Task statement
Please arrange everything from the line containing "You are a GUI" down to the end of the rows as a JSON list of strings, one string per line, skipping blank lines and leaving the pictures out.

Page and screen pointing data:
========

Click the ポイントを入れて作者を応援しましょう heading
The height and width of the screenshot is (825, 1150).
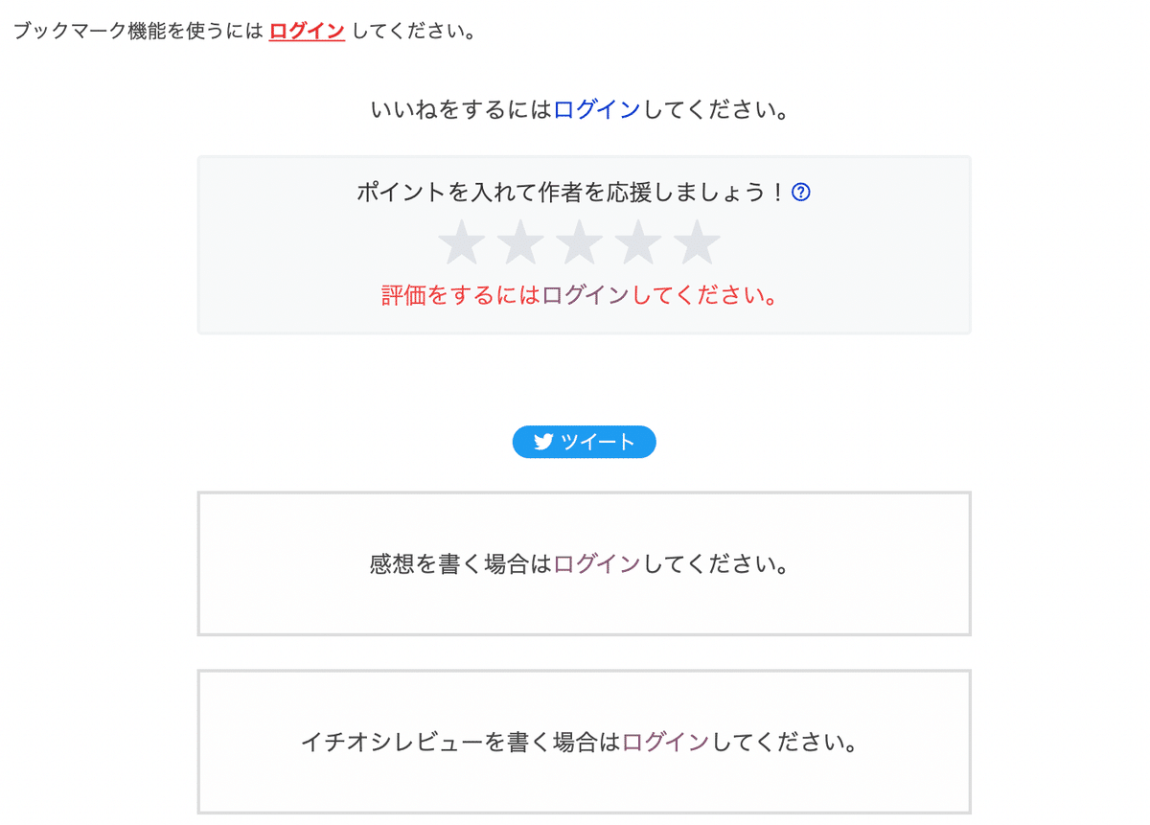[572, 193]
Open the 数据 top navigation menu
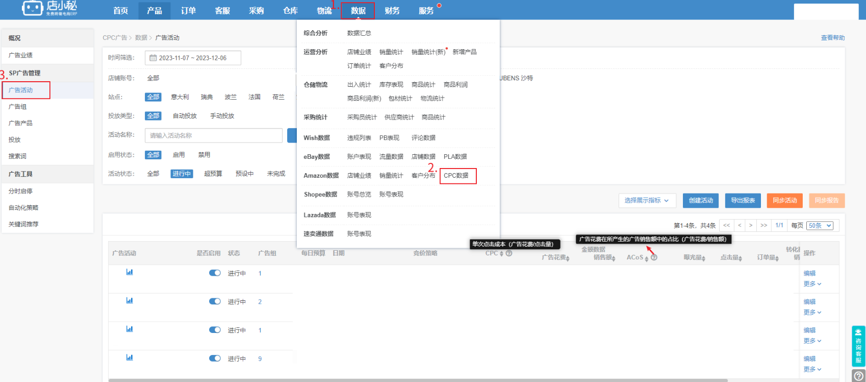Image resolution: width=866 pixels, height=382 pixels. [x=358, y=11]
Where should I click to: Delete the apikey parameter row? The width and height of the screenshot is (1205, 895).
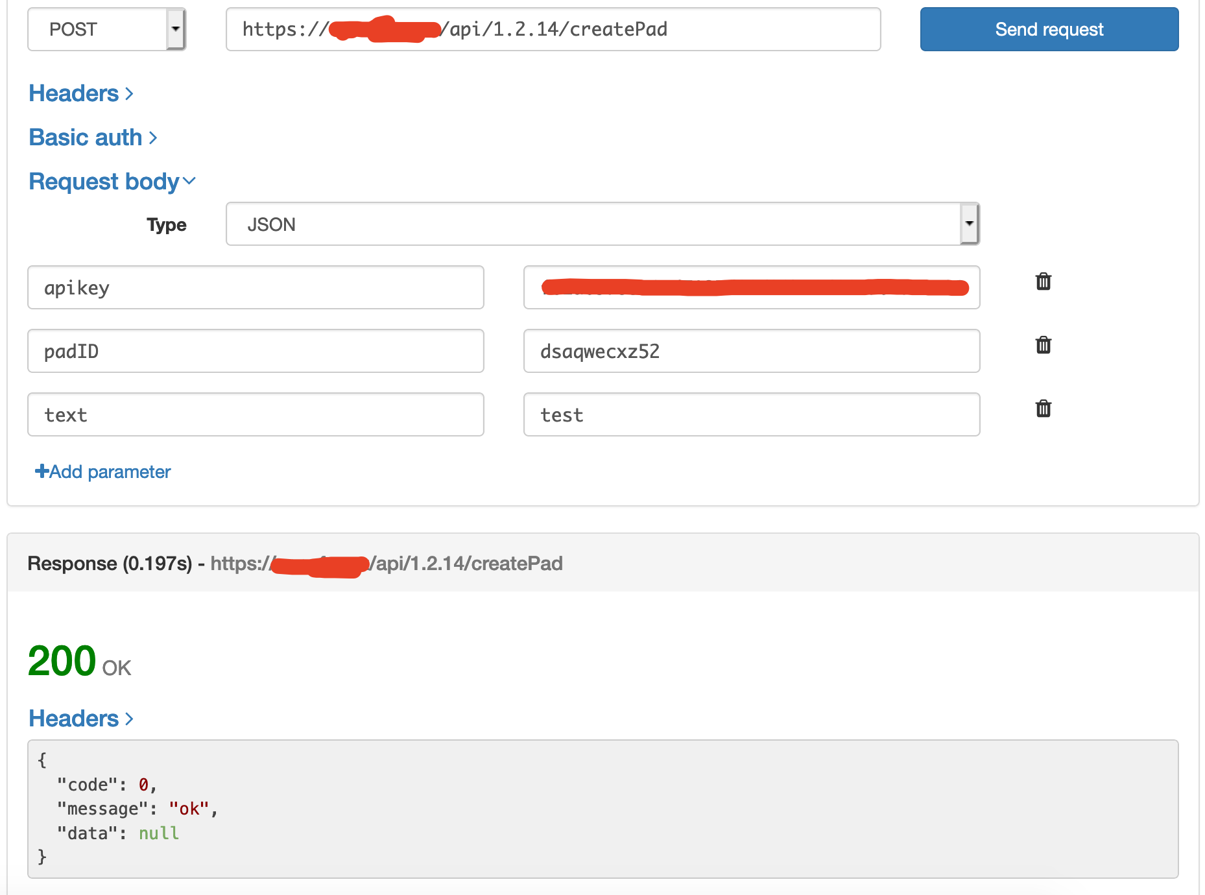point(1043,281)
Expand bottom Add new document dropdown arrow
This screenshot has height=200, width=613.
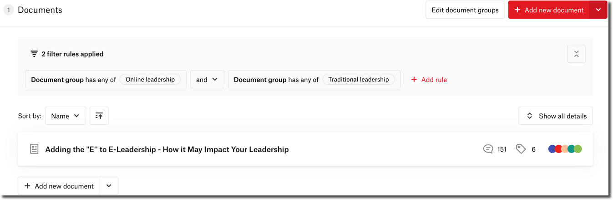click(109, 186)
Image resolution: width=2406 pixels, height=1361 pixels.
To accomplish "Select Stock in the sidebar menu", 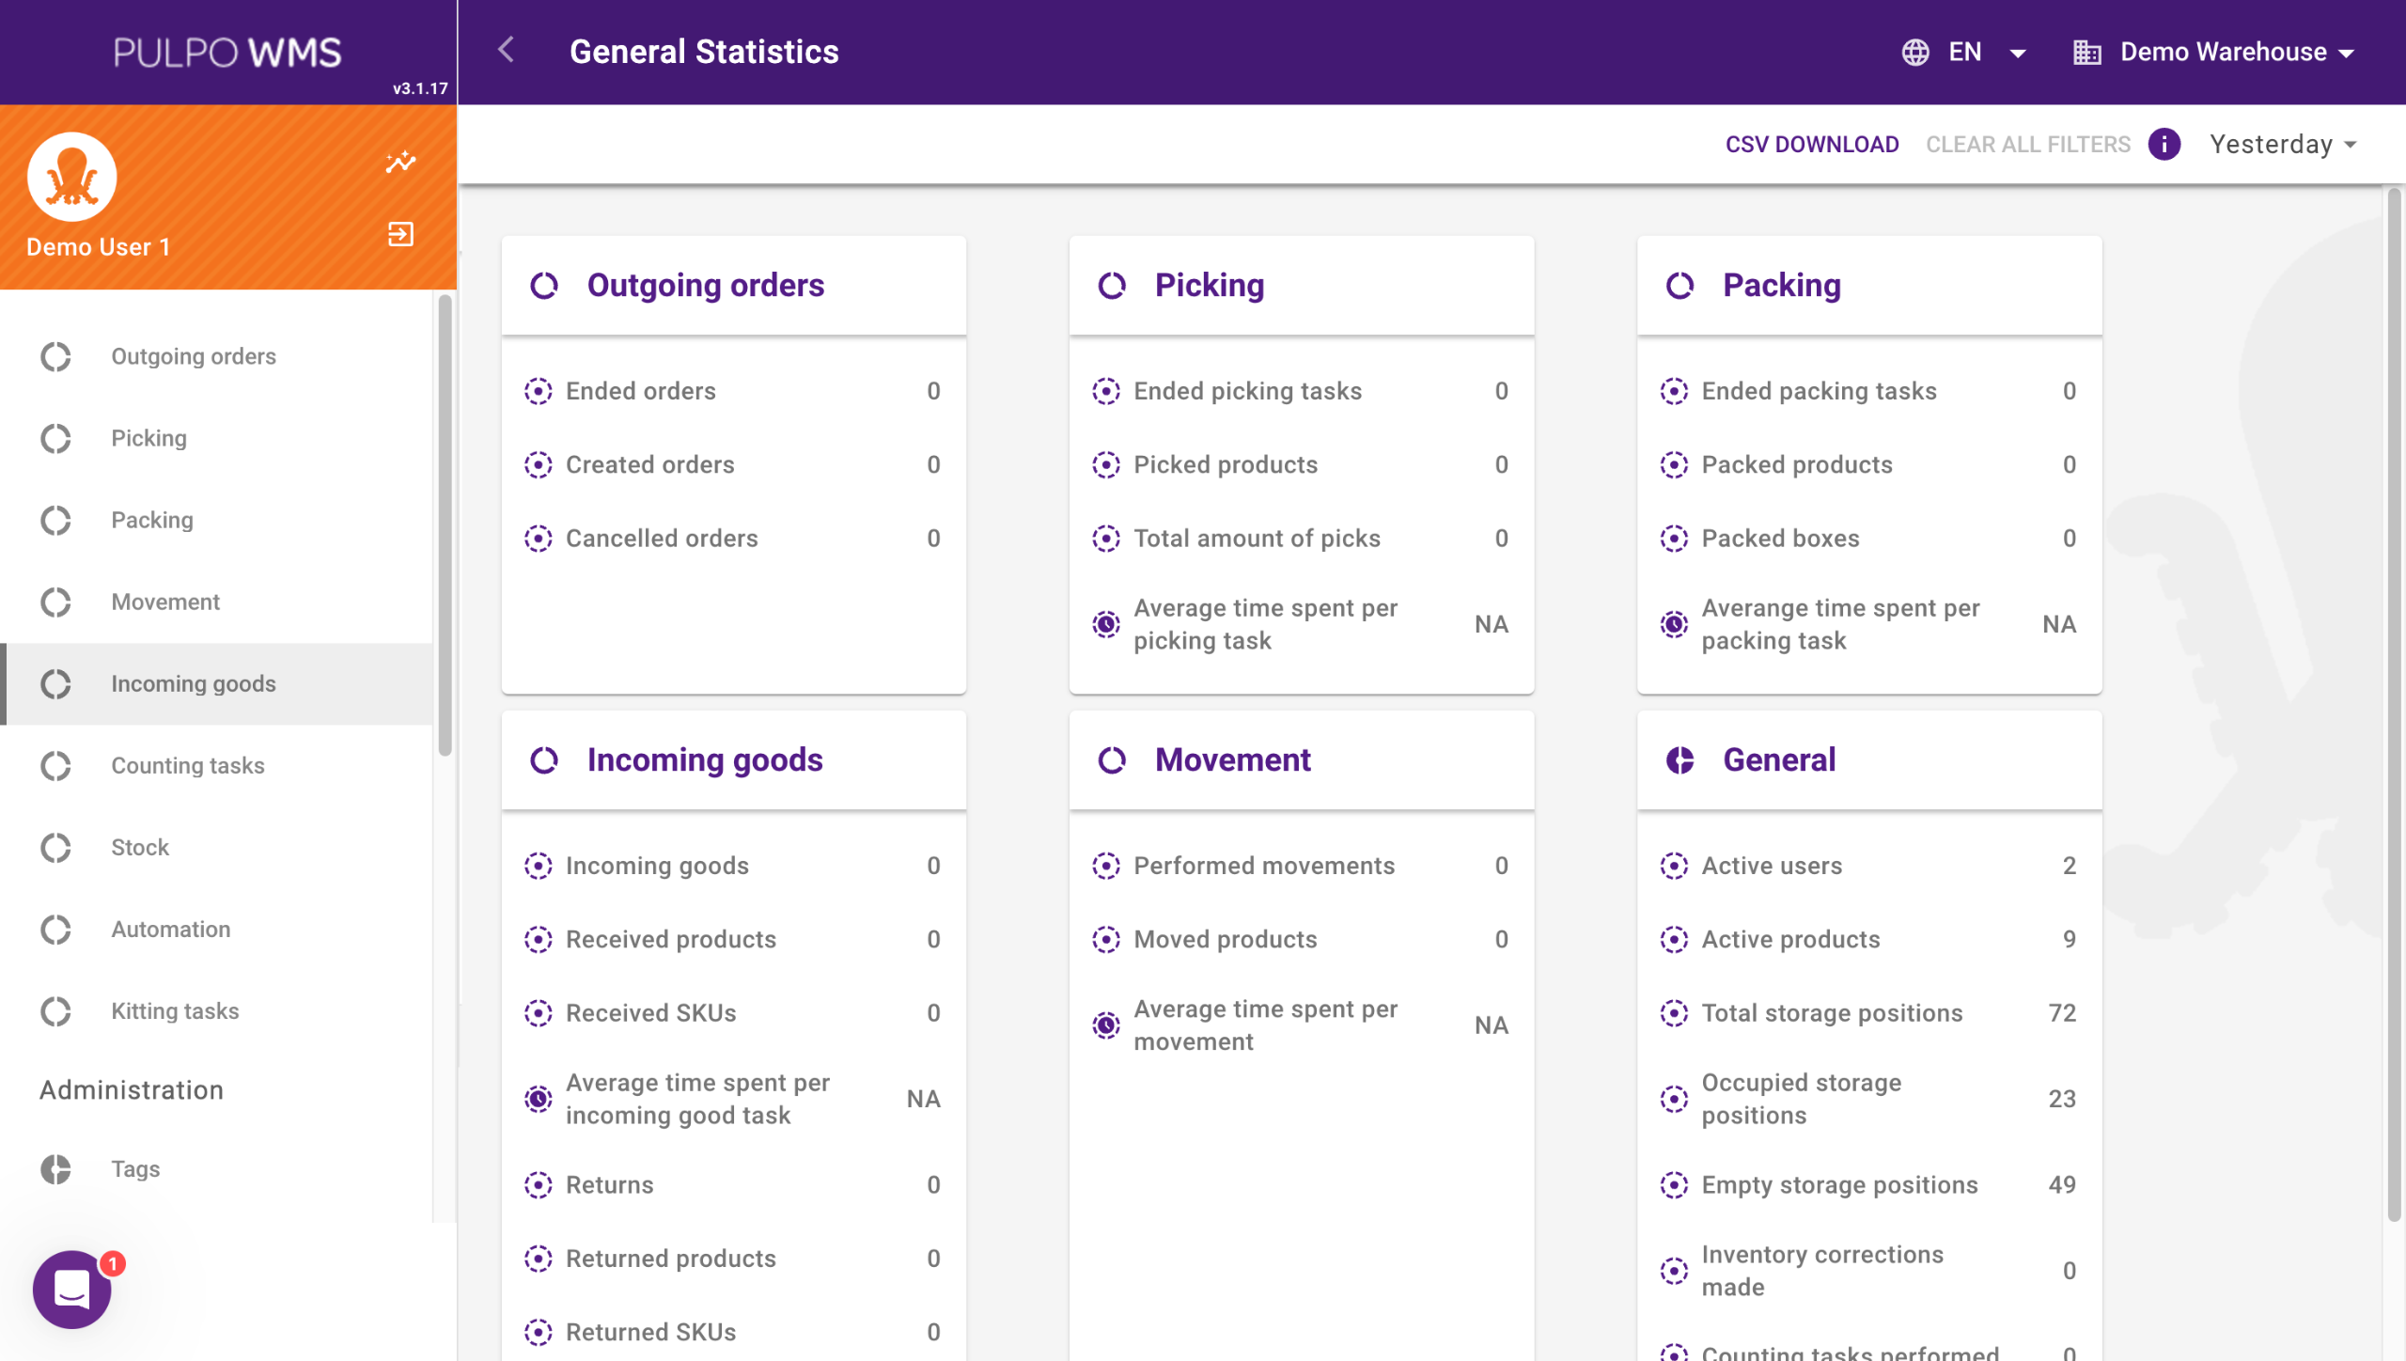I will point(140,847).
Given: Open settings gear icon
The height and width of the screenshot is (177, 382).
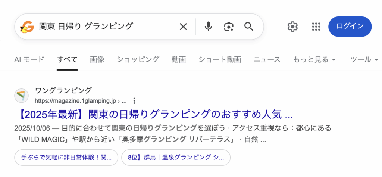Looking at the screenshot, I should [292, 27].
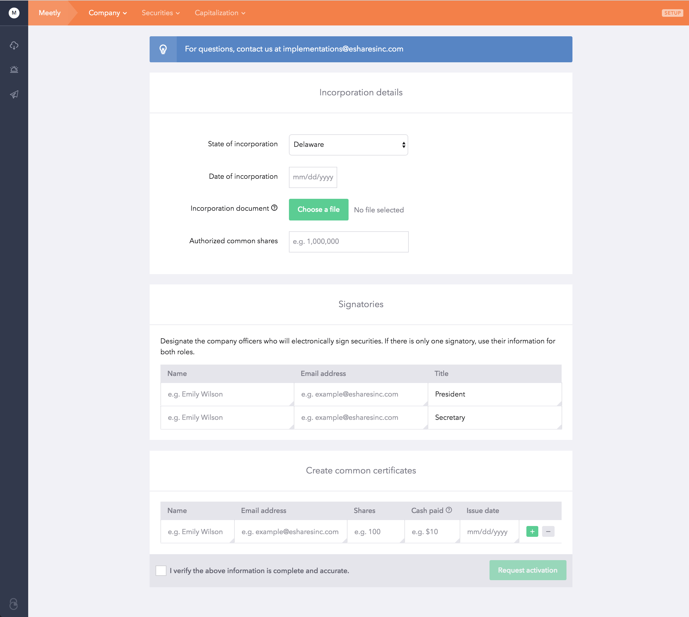Click Incorporation document help icon
The width and height of the screenshot is (689, 617).
click(x=274, y=208)
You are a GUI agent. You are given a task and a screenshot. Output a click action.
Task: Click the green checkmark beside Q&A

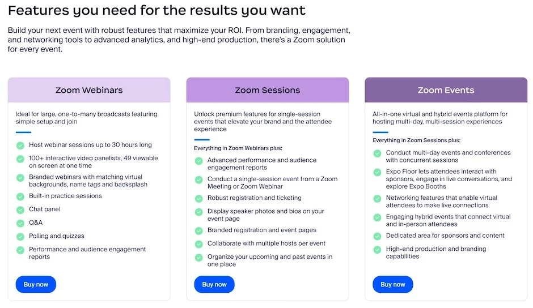click(x=20, y=223)
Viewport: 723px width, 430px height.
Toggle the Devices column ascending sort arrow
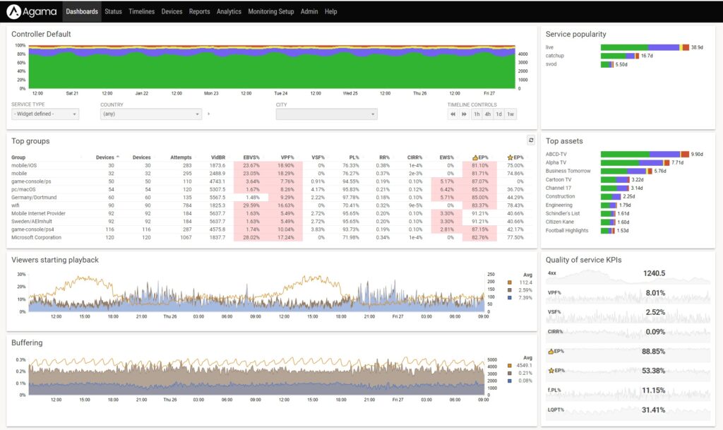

========

Exercise output
[
  "You are a GUI agent. You are given a task and a screenshot. Output a click action.",
  "Task: Click the green checkmark beside Q&A",
  "click(x=20, y=223)",
  "Viewport: 723px width, 430px height.",
  "Toggle the Devices column ascending sort arrow"
]